The main issue is that pip installing torch with rocm support brings in ~8.4GB of libs with ROCm version 5.4.0
This is how the space is used:
somebody@4b8595f6b014:/srv/revert_risk_model$ du -hs /opt/lib/python/site-packages/torch/lib/* | sort -h | tail 390M /opt/lib/python/site-packages/torch/lib/libMIOpen.so 497M /opt/lib/python/site-packages/torch/lib/libtorch_cpu.so 596M /opt/lib/python/site-packages/torch/lib/librocsparse.so 693M /opt/lib/python/site-packages/torch/lib/librocfft-device-0.so 696M /opt/lib/python/site-packages/torch/lib/librocfft-device-1.so 715M /opt/lib/python/site-packages/torch/lib/libtorch_hip.so 721M /opt/lib/python/site-packages/torch/lib/librocfft-device-2.so 764M /opt/lib/python/site-packages/torch/lib/librocfft-device-3.so 1.1G /opt/lib/python/site-packages/torch/lib/librocsolver.so 1.4G /opt/lib/python/site-packages/torch/lib/rocblas
In particular, the rocblas directory contains libs to support all AMD GPU cards available, something that we don't really need.

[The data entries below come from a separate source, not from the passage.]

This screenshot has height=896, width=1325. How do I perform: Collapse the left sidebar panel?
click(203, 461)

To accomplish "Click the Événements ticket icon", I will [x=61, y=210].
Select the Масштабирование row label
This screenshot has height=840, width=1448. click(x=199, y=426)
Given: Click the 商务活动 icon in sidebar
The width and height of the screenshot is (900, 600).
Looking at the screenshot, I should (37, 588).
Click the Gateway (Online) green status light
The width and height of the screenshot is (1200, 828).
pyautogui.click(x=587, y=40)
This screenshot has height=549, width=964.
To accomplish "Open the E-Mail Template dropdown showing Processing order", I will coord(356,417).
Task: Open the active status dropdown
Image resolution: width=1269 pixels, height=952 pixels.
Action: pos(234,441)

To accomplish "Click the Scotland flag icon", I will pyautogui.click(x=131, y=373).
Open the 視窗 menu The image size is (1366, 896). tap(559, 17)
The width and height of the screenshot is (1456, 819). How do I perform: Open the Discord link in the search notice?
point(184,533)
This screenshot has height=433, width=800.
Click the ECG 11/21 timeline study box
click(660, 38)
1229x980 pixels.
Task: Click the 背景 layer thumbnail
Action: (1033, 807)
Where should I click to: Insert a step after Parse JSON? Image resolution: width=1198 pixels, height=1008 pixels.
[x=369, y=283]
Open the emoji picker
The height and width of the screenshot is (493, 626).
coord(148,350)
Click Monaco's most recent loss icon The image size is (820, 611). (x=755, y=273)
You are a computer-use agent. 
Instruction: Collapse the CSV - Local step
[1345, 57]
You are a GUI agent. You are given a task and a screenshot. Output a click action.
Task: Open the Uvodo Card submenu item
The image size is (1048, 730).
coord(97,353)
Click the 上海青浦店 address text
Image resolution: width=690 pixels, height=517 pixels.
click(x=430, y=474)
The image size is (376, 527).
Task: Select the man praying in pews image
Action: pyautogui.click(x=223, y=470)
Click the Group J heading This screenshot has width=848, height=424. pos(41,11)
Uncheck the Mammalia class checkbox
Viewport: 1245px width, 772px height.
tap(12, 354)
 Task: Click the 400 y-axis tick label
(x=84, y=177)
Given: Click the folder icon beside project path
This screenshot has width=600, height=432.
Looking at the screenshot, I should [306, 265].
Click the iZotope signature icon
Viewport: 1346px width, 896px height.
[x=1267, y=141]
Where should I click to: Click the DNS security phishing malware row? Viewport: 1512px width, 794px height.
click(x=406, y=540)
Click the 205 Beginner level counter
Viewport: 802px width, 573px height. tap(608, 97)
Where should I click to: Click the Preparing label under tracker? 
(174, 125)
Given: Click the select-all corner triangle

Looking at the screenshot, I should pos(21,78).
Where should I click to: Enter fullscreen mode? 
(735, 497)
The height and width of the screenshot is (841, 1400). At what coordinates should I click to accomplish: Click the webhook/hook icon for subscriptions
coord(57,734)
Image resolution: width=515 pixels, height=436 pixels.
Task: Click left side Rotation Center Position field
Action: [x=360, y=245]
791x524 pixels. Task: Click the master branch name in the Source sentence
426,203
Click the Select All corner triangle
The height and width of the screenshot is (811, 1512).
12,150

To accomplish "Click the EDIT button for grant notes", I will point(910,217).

This task should investigate if it is possible to reduce the size of the package, maybe building it with our own infrastructure.
Useful links:
- How to build torch with ROCm support: https://lernapparat.de/pytorch-rocm
- Layers of the rocm/pytorch image (pay attention to the use of PYTORCH_ROCM_ARCH with multiple/selected archs).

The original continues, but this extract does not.